**Document text:**

Lawrence J. Cohen and Marilyn P. Cohen v. Commissioner of Internal Revenue
Lawrence J. Cohen and Marilyn P. Cohen v. Commissioner of Internal Revenue
Opinion
We affirm the Tax Court. 1
The taxpayers’ argument that amounts withheld from a Civil Service employee’s base pay and deposited to the Civil Service retirement and disability fund be deemed an “employer contribution” and thus not includable in the taxpayers’ current gross income has been firmly rejected by the Third, Fourth, and Sixth Circuits. (Hogan v. United States (6th Cir. 1975) 513 F.2d 170; Megibow v. Commissioner (3d Cir. 1955) 218 F.2d 687; Miller v. Commissioner (4th Cir. 1944) 144 F.2d 287.) We expressly adopt the reasoning of Hogan v. United States, supra.

**Parts of the exercise:**
A. Summarize the court opinion above in two sentences.
B. Carry the court opinion above forward from its last sentence.

(Data listing)

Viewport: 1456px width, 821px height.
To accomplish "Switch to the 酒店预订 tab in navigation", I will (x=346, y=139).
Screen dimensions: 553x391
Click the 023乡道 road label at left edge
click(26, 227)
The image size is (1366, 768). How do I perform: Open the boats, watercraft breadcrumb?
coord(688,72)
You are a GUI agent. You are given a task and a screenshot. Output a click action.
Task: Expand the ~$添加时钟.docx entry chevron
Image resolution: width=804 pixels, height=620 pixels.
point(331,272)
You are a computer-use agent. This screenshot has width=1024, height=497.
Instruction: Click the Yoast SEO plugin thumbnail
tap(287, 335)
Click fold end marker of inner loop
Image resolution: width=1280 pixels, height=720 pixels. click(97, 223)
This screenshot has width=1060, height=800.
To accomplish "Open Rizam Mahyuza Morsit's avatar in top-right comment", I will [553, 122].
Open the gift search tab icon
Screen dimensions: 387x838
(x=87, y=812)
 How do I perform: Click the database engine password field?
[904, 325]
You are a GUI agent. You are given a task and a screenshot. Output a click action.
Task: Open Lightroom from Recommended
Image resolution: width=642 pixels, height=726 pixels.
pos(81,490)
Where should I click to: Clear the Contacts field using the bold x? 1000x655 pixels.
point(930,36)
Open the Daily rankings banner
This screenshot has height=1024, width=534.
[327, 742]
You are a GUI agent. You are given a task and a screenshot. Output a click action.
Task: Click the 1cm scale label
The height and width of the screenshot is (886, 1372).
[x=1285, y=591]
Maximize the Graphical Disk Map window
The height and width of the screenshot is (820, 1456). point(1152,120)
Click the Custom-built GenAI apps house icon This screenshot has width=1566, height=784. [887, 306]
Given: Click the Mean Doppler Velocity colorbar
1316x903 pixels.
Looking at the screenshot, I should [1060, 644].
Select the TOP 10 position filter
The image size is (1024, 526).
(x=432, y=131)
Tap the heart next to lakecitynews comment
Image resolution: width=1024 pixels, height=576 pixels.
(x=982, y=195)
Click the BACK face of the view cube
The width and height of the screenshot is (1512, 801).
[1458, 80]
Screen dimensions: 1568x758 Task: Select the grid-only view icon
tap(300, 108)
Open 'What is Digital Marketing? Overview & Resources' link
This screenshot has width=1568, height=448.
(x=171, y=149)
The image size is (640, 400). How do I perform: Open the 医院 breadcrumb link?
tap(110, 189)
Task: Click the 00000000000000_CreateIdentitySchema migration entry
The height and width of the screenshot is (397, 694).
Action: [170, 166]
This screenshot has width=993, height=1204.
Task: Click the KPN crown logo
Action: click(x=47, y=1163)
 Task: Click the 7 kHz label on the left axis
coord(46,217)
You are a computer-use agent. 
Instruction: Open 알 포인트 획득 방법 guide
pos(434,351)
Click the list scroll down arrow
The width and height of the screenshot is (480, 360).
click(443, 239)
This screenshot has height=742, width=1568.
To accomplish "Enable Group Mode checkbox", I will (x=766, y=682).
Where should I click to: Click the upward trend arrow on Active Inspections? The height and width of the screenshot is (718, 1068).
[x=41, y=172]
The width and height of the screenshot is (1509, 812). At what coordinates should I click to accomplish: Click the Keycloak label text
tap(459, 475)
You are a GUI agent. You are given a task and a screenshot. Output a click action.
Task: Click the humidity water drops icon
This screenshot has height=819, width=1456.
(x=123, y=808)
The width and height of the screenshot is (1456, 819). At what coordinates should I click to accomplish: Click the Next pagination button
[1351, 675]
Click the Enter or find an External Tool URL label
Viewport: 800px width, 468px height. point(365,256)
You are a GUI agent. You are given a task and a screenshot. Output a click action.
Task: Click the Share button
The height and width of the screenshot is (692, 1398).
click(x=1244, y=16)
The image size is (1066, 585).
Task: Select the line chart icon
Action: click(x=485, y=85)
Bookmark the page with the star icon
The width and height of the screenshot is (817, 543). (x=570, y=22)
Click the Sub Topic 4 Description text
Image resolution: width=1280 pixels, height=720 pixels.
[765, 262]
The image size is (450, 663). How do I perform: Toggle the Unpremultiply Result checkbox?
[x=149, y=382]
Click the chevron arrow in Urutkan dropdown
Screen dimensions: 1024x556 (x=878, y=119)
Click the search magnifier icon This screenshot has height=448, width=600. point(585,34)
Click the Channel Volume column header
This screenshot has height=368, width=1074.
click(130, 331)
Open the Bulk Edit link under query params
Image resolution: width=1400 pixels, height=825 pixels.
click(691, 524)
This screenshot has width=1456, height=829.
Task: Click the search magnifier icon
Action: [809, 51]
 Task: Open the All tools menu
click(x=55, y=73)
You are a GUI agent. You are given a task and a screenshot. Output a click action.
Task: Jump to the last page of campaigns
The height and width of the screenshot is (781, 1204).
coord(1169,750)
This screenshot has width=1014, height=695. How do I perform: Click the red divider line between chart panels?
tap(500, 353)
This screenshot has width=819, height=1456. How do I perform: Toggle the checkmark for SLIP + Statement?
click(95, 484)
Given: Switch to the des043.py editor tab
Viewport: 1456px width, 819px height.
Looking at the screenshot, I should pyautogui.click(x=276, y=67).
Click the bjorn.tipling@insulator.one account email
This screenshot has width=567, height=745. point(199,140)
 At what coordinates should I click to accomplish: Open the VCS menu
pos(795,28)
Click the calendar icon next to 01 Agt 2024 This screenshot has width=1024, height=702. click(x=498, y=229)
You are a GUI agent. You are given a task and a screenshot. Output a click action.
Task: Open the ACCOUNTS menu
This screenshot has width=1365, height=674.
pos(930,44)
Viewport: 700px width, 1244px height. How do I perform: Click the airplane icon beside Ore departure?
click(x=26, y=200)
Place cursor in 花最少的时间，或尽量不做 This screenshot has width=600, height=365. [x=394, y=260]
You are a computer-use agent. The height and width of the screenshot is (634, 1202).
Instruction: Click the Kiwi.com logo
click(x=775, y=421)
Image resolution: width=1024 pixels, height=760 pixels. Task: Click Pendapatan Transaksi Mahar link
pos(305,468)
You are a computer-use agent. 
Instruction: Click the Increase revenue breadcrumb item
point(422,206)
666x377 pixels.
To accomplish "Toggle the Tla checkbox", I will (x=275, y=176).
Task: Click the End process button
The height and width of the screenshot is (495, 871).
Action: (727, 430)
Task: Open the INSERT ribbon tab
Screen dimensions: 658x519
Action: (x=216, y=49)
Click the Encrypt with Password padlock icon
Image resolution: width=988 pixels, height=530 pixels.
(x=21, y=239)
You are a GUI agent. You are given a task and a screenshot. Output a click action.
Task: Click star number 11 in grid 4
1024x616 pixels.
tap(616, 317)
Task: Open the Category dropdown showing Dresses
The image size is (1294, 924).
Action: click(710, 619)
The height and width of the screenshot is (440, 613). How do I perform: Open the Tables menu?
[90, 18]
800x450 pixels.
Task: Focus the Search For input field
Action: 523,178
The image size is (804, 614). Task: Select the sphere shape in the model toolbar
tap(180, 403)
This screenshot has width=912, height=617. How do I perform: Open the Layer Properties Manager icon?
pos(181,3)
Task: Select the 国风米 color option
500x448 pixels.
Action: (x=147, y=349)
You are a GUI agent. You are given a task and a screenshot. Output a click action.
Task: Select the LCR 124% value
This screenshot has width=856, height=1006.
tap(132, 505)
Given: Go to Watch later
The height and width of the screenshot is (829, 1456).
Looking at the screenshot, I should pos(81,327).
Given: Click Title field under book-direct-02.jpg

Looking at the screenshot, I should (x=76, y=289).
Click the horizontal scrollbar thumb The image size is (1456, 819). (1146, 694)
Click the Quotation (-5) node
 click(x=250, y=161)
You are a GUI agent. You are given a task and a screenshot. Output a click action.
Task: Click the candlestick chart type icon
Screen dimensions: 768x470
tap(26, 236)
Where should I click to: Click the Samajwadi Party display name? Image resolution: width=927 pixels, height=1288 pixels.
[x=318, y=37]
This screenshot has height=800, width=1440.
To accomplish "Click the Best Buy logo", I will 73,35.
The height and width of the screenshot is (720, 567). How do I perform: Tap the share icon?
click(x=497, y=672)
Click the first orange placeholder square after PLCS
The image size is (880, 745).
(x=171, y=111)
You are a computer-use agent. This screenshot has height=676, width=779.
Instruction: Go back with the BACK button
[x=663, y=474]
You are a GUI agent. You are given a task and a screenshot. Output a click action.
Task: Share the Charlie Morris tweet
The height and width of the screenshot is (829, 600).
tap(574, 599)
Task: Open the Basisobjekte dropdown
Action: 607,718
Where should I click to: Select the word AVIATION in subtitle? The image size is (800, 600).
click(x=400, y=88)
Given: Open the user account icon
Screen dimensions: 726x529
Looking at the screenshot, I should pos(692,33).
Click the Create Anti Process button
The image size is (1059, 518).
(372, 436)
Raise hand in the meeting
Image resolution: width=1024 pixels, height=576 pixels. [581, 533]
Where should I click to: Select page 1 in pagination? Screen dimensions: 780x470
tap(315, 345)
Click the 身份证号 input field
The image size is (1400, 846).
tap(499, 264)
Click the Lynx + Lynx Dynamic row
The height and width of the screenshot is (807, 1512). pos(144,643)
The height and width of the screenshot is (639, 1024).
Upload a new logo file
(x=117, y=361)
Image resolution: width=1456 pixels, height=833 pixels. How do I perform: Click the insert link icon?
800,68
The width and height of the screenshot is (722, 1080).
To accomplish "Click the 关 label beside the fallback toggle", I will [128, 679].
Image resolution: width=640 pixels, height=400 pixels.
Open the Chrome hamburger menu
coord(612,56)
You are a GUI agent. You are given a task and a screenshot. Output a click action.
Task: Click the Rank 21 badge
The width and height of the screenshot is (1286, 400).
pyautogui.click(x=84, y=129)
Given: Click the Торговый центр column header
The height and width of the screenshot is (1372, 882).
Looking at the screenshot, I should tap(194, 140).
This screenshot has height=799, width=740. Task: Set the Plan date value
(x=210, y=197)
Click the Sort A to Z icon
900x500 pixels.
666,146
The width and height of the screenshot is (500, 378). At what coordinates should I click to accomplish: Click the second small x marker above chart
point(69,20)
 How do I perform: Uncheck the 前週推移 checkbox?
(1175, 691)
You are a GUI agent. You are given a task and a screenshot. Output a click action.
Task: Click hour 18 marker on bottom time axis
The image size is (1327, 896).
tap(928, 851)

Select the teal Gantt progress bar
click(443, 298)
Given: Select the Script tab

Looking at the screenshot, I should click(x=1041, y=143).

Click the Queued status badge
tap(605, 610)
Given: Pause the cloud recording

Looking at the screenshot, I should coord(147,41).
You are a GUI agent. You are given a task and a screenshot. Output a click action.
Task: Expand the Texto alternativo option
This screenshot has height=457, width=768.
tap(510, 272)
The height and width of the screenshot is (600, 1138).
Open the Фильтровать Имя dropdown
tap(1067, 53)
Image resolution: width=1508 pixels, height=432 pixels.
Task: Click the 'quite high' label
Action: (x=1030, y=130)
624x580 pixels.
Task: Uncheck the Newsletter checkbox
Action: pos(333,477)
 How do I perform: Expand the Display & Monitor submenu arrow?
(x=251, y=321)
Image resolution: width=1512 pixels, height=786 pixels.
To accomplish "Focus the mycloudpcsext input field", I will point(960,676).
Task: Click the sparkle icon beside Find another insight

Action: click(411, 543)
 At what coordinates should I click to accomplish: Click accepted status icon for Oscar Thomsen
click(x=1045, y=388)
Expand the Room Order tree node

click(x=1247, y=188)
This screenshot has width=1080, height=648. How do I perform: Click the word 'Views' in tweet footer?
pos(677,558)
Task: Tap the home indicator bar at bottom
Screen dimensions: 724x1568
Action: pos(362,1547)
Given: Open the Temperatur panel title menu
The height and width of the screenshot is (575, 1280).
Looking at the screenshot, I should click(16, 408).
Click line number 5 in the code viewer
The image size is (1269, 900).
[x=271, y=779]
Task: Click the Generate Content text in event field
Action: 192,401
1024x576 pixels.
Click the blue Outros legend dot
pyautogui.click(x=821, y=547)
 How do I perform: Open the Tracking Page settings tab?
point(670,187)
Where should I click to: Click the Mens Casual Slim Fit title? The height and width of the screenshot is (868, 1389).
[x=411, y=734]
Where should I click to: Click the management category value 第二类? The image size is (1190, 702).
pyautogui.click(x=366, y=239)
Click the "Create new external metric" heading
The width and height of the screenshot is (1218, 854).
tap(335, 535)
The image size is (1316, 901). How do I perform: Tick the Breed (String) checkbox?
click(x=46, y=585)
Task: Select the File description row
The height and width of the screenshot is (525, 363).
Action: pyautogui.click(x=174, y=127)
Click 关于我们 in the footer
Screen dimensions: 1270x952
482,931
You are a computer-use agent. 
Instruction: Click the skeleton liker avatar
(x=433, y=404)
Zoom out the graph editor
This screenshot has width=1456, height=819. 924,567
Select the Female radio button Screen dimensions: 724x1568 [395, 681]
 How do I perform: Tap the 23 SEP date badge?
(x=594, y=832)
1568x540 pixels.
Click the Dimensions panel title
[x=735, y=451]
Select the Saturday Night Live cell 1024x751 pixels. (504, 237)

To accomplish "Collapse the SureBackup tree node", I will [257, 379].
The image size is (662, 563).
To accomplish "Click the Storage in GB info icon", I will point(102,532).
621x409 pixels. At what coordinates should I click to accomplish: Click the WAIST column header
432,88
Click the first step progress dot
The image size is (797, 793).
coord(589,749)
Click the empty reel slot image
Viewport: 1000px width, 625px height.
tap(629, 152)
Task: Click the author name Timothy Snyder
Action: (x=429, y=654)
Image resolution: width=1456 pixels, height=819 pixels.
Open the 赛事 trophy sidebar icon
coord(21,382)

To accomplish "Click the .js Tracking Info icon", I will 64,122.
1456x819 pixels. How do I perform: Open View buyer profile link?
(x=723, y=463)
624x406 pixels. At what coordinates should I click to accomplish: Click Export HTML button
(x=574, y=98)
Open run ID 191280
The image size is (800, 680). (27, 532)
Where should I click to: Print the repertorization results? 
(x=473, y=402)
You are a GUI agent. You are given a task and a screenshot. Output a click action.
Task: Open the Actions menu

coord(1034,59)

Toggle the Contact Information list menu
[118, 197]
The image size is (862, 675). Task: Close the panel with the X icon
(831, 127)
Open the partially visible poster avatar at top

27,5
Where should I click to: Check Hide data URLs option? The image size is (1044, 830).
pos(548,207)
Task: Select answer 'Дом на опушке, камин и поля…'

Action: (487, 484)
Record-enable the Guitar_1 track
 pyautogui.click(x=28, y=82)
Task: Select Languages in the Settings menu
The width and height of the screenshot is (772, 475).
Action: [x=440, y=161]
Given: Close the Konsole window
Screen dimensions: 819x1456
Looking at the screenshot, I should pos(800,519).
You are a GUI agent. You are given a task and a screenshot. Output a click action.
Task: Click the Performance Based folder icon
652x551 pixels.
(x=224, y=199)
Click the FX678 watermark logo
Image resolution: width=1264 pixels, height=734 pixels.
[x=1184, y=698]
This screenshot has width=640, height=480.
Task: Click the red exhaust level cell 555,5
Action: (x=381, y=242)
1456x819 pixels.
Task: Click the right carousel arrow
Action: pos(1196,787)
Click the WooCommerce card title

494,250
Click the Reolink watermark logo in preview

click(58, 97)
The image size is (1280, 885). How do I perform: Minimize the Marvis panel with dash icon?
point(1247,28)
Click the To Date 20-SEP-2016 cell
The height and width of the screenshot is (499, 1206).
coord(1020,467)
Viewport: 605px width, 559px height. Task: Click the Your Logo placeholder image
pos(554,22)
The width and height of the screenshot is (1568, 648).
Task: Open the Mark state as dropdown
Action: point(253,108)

**Exercise results:**
A. The court affirms the Tax Court. It rejects, as the Third, Fourth, and Sixth Circuits have, the taxpayers' argument that amounts withheld from a Civil Service employee's base pay for the retirement and disability fund should be treated as an employer contribution left out of current gross income, and it expressly adopts the reasoning of Hogan v. United States.

B.
The Taxpayers’ reliance on Pennie v. Reis (1889) 132 U.S. 464, 10 S.Ct. 149, 33 L.Ed. 426 is misplaced. Here, unlike Pennie, no forfeiture is involved. Moreover, Pennie *726 was not a tax case, and we can find no analogy between the taxing scheme with which we are here concerned and the police officers’ fund that engaged the Court’s attention in Pennie.
AFFIRMED.
. The Tax Court’s opinion is reported at 63 T.C. 267 (1974).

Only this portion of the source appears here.